A) Each row represents a different example probability distribution over two stimulus dimensions (s1 and s2). For each panel, the probabilities are defined over a lattice ranging from -1 to 1 (cropped to the central 65% to remove boundary artifacts). Top: uniform over s2 and Gaussian distributed over s1 (μ = 0, σ = 0.25). Upper middle: isotropic bivariate Gaussian (μ = 0, σ = 0.25 in both dimensions). Lower middle: bivariate generalized Gaussian (μ = 0, σs1 = 0.75, σs2 = 0.25, power = 1.1). Bottom: Gaussian distributed over s1, with a σ that varies non-linearly with s2 (this distribution is non-separable). B) For each probability distribution, we show a down-sampled and scaled visualization of the inverse density mapping function. The direction and length of the arrows illustrate how density will be mapped from sensory space into the stimulus space. C) For each probability distribution, we show an example neuronal population that has been warped to optimally encode the stimulus. For these visualizations, we chose a population of neurons with isotropic bivariate Gaussian tuning curves (σ = 0.05) tiling the space on a hexagonal lattice (spacing ≈ 0.2). Though these choices for the population are arbitrary, varying them does not change the qualitative properties of the warped populations. Circular domain boundaries were used for the bottom three examples. To account for the uniform probability in panel A (top row), the population illustrated in panel C (top row) was defined with a square rather than a circular domain boundary. D) On the right side of each population, a pair of 1-D samples are illustrated. For each sample, s2 is held constant and the tuning curves are visualized over s1. Neurons with a maximum normalized response of less than 0.2 within the sample are not visualized. The distribution of Fisher information in each 2-D population is shown in S2 Fig).
Fig 4.
Analysis of how lower-dimensional measurements of tuning curve properties (1-D gain and tuning width) relate to the higher-dimensional stimulus probability.

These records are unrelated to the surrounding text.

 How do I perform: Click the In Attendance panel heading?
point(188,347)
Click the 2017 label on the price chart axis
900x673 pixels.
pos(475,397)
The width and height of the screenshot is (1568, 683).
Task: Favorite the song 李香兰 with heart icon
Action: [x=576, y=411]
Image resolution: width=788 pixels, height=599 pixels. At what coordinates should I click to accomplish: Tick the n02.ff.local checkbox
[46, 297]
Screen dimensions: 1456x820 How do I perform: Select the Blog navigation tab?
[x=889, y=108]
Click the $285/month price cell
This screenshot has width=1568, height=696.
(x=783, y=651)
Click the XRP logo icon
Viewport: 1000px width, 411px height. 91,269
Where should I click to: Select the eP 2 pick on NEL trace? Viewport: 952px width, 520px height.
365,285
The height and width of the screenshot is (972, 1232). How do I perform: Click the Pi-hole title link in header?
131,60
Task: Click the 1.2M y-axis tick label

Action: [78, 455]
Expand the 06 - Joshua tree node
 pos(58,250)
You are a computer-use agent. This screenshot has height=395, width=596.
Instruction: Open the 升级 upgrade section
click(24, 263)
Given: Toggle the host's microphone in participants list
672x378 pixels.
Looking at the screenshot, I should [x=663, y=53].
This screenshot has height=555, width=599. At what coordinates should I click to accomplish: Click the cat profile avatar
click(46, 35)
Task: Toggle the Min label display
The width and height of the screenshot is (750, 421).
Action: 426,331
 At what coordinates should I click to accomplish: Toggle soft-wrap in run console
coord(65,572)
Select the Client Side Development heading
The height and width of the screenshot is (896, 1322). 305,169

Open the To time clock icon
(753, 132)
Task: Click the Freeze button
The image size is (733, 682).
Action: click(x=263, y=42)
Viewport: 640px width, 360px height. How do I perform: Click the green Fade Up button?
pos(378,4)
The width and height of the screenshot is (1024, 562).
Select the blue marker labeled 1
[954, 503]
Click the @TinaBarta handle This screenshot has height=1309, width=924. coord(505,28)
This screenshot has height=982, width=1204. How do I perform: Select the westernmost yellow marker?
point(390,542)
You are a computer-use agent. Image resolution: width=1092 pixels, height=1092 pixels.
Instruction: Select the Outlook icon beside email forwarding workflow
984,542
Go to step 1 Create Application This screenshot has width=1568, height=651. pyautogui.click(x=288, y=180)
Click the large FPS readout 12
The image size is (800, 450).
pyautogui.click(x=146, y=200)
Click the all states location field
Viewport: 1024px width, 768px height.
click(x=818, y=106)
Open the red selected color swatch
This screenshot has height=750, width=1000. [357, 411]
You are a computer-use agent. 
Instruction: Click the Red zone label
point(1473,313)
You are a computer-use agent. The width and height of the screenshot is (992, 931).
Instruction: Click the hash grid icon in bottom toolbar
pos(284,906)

Four example neuronal populations are shown, which correspond to the probability distributions and optimized mappings in Fig 3 (re-plotted in the top row). We simulated a set of 1-D experiments by selecting a single value for either s1 or s2 and measuring the response gain (maximum response) and tuning sharpness (inverse of the full width half maximum) of a set of neurons within this ‘slice’ (σ pre-warping was 0.05). This method simulates what the measured neuronal gain and tuning bandwidth would be in an experiment in which one stimulus feature was held constant and the other was varied. (A-D) For each of the illustrated populations, these panels plot the 1-D tuning sharpness as a function of probability, for a sample of neurons (400-700 neurons). Samples that were drawn by holding s1 constant are shown in red, and samples drawn by holding s2 constant are in black. (E-H) These panels plot the 1-D response gain as a function of stimulus probability, as in the panels above. (I,J) We repeated these simulations 500 times for randomly generated 2-D stimulus probability distributions and calculated the correlation between gain/tuning and probability. Each probability distribution was a zero-centered, bivariate Gaussian with a random orientation and major/minor σ drawn uniformly from 0.1-0.4. For each simulation, the tuning curves were modeled as isotropic Gaussians with σ drawn uniformly from 0.03-0.07. A random 1-D slice was selected, and 25 neurons were sampled. P-values indicate the results of a Wilcoxon signed rank test determining whether the median correlation was significantly different from zero.